The awareness of AI risks complements another trend to consider technology ethics—adopting practices for development, procurement, usage, and monitoring of AI driven by a “what should you do” rather than a “what can you do” mindset.

While there is a litany of ethical principles for AI, data, and technology, fairness remains a core principle. Thirty-six percent of survey respondents identify algorithmic bias as a primary risk focus area, and 56% believe they can address bias risks adequately. As companies mature in their adoption of AI, they also tend to embrace algorithmic bias as a primary focus, given the expertise in developing AI and awareness of issues around AI risks. Fairness rates as the fifth-most important principle to AI-mature companies versus being in eighth place for less mature organizations. Other principles include safety, security, privacy, accountability, explainability, and human agency. Organizational approaches to implement AI and data ethics tend to focus on narrow initiatives that are considered in isolation and utilize one-off tools such as impact assessments and codes of conduct.

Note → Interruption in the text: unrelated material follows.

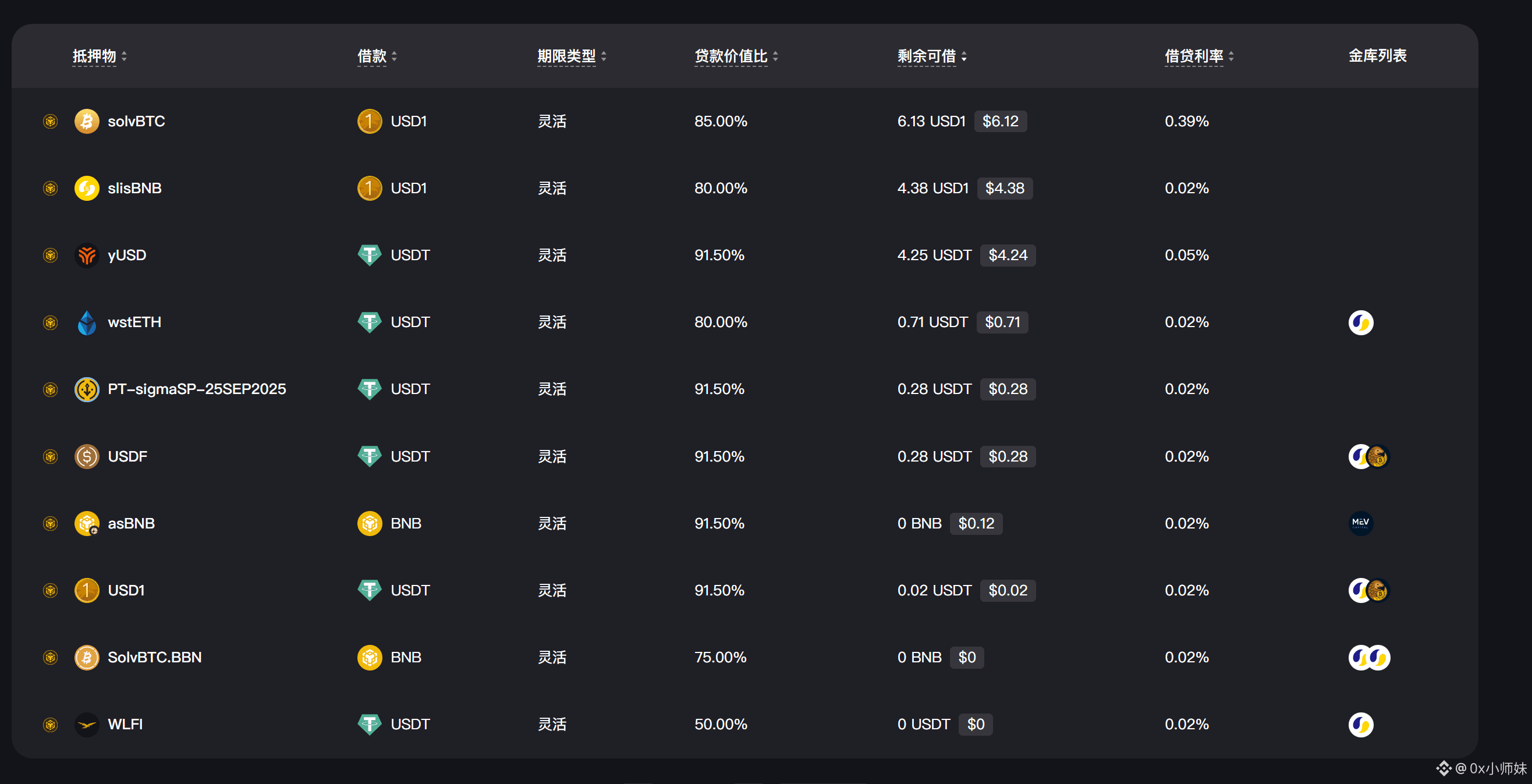The width and height of the screenshot is (1532, 784).
Task: Click the yUSD orange token icon
Action: pos(87,255)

Large companies with mature AI use are significantly more likely to invest in a variety of initiatives, including carrying out impact assessments (62%), creating an ethical board (60%), and providing ethical training (47%). This push signals a recognition that multiple internal initiatives would be required to operationalize responsible AI.

What organizations can do

  • Establish principles to guide: A set of ethical principles adopted and supported by leadership provides a north star to the organization. Principles on their own, however, are not sufficient to embed responsible AI practices. Stakeholders need to consider principles in the context of their day-to-day work to design policies and practices that the whole company can get behind.
  • Consider governance ownership: Fortunately, many leaders within organizations are interested in establishing governance practices for AI and data. However, without specifying an owner for this governance, an organization is likely to find itself with a different problem—discrete practices that may be in conflict with one another. Identify which teams should design governance approaches, and agree on an owner and a process to identify updates to existing policies.

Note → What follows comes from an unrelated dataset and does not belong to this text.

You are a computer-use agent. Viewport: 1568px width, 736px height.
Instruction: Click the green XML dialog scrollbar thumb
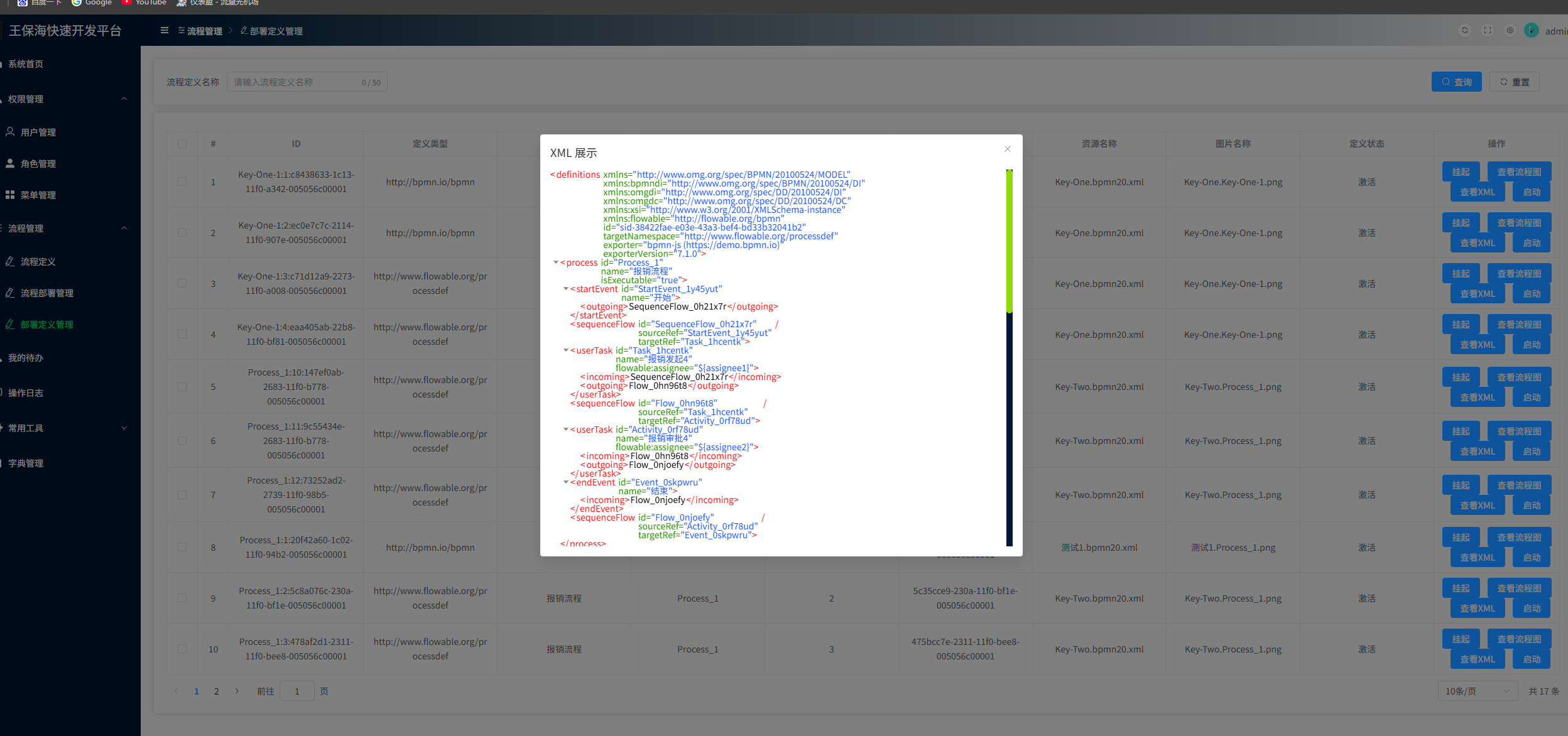(x=1010, y=242)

  • Develop a well-defined and integrated process for data, model, and software lifecycle: Implement standardized processes for development and monitoring, with specific stage gates to indicate where approvals and reviews are needed to proceed (Figure 2). This process should connect to existing data and privacy governance mechanisms as well as the software-development lifecycle.

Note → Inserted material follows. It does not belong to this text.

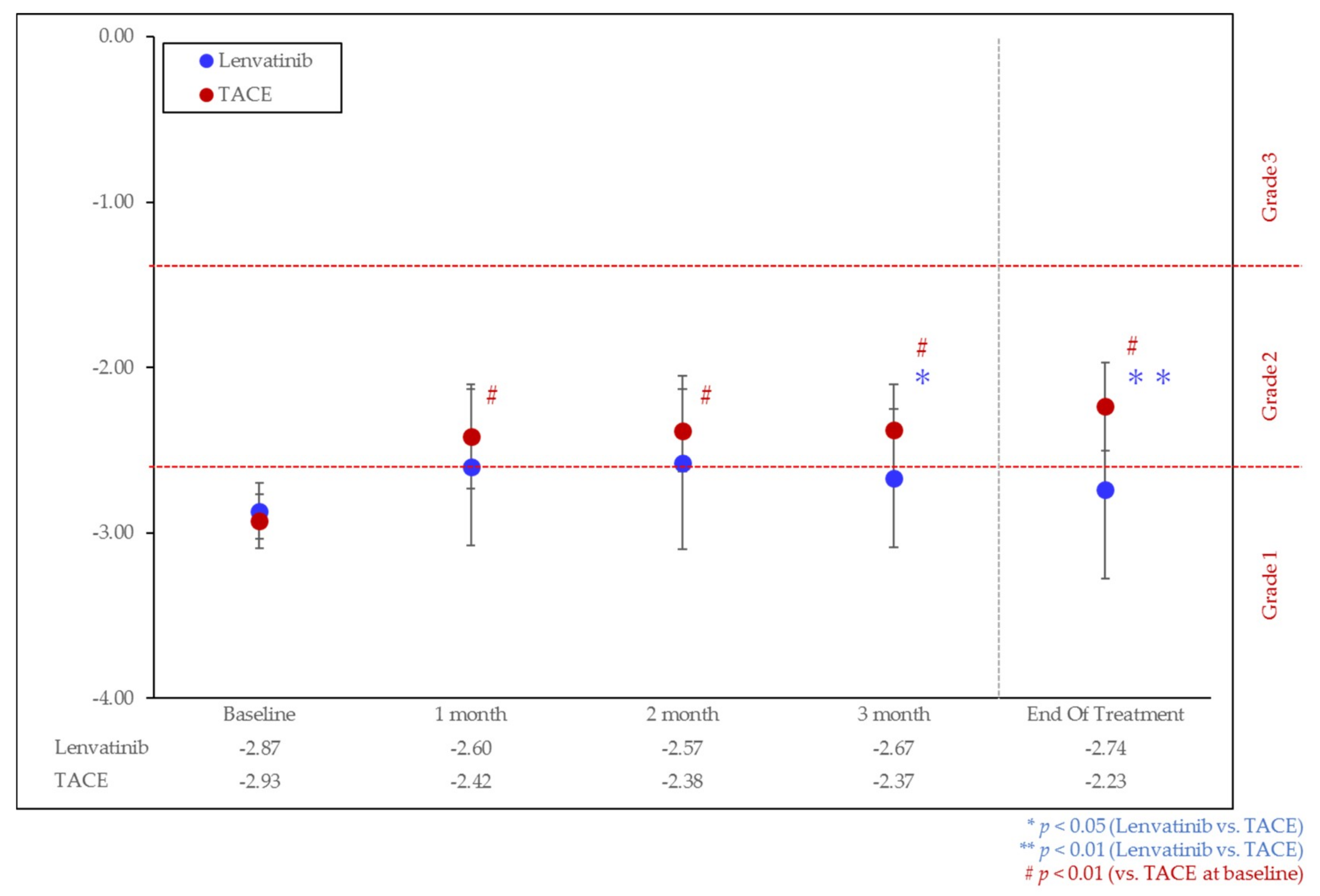Click the Baseline x-axis label

pyautogui.click(x=259, y=714)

  • Break down silos: Align across necessary stakeholder groups to connect teams for the purposes of sharing ideas and leading practices. Create common inventories for AI and data for the governance process, and use this exercise as an opportunity to consider structural changes or realignments that could enable the business to run better.
  • Keep tabs on the rapidly changing regulatory climate: It’s not just customers, investors, and employees who are demanding responsible practices. Regulators are taking notice and proposing legislation at the state, regulator, national, and supranational levels. Some regulations stem from expanded data-protection and privacy efforts, some from specific regulators on narrow use case areas (such as banking), and some from a more general desire to improve accountability (such as the European Union’s Artificial Intelligence Act). Keeping pace on these regulations is key to identifying future compliance activities.

With these actions, organizations will be better positioned to address AI risks in an agile fashion.